– Gracias, Brookie.

– ¿Y cómo estás?

– Bueno, algunos días son mejores que otros.

– ¿Hoy fue un mal día? -preguntó Brookie.

– Sí… bastante malo. He pasado peores, pero… -De pronto Maggie sucumbió. -Ay, Brookie. -Apoyó un codo sobre el escritorio y se cubrió los ojos. -Es un horror. Katy acaba de partir para la Northwestern de Chicago y una mujer de mi grupo de terapia trató de suicidarse la semana pasada y yo estoy aquí sentada en la casa vacía preguntándome qué mierda pasó con mi hermosa vida.

– Ay, Maggie…

Sorbiendo los mocos contra el puño, Maggie dijo:

– El psiquiatra dijo que a veces hace bien hablar con viejas amigas… reírse de los viejos tiempos. Así que aquí me tienes, llorando sobre tu hombro, igual que cuando éramos adolescentes y teníamos problemas con chicos.
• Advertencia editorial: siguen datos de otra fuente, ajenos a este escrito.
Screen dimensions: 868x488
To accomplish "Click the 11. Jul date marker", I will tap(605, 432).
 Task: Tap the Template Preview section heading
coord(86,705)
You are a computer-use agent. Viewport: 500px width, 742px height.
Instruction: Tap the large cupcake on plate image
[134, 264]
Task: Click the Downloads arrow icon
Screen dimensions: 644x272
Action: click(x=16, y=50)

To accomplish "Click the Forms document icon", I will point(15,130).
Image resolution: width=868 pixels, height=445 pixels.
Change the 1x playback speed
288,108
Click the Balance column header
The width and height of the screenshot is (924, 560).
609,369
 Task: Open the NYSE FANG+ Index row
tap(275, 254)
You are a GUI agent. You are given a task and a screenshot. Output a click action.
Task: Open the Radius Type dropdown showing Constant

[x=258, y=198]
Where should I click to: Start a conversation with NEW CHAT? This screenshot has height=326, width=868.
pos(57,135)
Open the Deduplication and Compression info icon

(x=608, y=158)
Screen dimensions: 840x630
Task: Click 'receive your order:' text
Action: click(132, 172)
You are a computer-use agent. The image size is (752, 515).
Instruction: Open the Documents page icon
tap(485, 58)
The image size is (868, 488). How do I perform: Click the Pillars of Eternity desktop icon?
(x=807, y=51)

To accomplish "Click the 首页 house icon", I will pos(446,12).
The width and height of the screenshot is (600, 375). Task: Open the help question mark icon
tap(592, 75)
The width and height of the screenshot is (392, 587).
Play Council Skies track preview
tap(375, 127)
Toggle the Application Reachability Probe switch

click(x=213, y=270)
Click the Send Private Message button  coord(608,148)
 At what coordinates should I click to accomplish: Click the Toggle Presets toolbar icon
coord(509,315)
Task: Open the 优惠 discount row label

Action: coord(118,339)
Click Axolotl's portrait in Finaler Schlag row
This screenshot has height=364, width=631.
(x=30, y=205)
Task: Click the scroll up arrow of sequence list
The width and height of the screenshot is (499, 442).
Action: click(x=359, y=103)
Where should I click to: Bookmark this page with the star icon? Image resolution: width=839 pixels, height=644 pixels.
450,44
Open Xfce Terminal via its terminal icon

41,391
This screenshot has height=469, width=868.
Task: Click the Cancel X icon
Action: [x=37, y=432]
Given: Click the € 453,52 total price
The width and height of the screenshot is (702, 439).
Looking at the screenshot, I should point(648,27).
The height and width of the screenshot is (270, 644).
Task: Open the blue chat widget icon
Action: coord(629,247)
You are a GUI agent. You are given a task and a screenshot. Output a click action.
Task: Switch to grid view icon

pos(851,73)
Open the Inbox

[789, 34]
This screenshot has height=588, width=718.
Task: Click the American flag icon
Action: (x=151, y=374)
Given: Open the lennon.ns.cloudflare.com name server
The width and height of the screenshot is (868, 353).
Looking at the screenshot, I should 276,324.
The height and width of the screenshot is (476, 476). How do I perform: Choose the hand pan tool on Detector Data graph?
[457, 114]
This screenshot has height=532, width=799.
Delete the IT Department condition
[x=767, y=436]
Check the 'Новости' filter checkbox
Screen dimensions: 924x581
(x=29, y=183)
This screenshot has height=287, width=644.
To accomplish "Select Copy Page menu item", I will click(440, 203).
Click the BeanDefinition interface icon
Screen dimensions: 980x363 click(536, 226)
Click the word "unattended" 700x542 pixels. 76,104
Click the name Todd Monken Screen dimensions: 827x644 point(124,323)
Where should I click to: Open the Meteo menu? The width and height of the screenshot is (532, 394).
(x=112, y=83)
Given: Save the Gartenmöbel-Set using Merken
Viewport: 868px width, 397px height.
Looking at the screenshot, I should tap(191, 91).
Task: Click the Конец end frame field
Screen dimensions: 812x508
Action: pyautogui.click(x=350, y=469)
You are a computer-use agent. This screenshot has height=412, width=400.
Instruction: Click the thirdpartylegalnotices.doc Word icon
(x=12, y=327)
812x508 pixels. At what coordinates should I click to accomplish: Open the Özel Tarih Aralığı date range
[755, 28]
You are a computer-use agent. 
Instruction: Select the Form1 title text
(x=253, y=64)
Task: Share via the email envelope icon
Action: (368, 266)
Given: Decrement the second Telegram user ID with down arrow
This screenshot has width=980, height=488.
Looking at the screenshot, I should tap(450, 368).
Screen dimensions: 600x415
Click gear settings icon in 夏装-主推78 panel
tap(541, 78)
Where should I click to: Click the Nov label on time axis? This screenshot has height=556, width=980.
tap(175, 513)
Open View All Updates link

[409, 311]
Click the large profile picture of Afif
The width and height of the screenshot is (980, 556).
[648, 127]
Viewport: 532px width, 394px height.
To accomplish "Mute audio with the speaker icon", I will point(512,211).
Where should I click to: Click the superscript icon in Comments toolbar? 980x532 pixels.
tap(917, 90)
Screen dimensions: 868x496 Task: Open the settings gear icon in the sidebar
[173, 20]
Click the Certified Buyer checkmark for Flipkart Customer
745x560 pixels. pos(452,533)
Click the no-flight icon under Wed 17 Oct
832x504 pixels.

– Ay, Maggie, deberían fusilarme por no haberte llamado yo antes. Cuando tienes tantos hijos a veces te olvidas que hay un mundo afuera de la cocina y el lavadero. Perdóname por no haberte llamado ni escrito. No tengo excusas. Maggie… ¿me oyes? -Brookie parecía alarmada.

– Sí -masculló Maggie.

– Ay, Maggie… ¡Dios, cómo me gustaría estar más cerca!

– A mí también. A veces daría c…cualquier c…cosa por poder sentarme contigo y llorar hasta reventar.

– Ay, Maggie… caramba, no llores.

– Lo siento. Parece ser lo único que he hecho en este último año. Es tan difícil.

– Lo sé, mi querida, lo sé. Ojalá pudiera estar contigo… Vamos, cuéntame todo. Tengo todo el tiempo del mundo.

Maggie se secó los ojos con el dorso de las manos y respiró hondo.

– Bueno, tuvimos que hacer un ejercicio en la terapia esta semana, donde poníamos a alguien en una silla y le decíamos adiós.